■ **Assignment**
Retype the material exactly, ending with the line containing "Task: Open the mpeits message title".

───── Task material

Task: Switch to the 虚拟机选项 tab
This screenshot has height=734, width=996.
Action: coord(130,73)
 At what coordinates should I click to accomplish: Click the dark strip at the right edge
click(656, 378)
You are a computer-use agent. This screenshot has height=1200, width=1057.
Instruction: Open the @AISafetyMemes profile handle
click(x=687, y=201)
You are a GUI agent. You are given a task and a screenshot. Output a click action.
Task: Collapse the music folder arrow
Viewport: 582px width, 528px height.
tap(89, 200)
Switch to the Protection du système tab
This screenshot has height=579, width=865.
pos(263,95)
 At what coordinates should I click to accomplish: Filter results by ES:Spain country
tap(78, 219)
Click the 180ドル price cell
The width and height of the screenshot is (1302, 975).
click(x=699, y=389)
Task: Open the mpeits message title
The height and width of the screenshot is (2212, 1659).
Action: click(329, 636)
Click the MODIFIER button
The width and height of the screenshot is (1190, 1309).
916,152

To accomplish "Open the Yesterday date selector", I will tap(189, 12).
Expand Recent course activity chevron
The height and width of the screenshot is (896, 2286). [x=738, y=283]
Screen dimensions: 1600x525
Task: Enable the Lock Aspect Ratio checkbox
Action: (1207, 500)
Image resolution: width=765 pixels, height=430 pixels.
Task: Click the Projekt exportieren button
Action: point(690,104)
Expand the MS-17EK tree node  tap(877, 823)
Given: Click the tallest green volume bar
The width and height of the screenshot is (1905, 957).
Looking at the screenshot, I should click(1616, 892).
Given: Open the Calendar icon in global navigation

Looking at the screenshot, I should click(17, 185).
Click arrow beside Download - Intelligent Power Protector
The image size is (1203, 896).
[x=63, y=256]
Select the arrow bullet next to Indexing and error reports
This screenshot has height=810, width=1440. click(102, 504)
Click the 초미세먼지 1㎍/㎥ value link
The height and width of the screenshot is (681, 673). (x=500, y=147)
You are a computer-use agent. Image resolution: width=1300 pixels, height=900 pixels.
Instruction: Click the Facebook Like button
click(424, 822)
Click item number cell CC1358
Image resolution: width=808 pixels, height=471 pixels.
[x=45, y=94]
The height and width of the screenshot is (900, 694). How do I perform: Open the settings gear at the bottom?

──────────

■ **Answer to this exercise**
Task: Switch to the 虚拟机选项 tab
This screenshot has height=734, width=996.
Action: coord(130,73)
 At what coordinates should I click to accomplish: Click the dark strip at the right edge
click(656, 378)
You are a computer-use agent. This screenshot has height=1200, width=1057.
Instruction: Open the @AISafetyMemes profile handle
click(x=687, y=201)
You are a GUI agent. You are given a task and a screenshot. Output a click action.
Task: Collapse the music folder arrow
Viewport: 582px width, 528px height.
tap(89, 200)
Switch to the Protection du système tab
This screenshot has height=579, width=865.
pos(263,95)
 At what coordinates should I click to accomplish: Filter results by ES:Spain country
tap(78, 219)
Click the 180ドル price cell
The width and height of the screenshot is (1302, 975).
click(x=699, y=389)
Task: Open the mpeits message title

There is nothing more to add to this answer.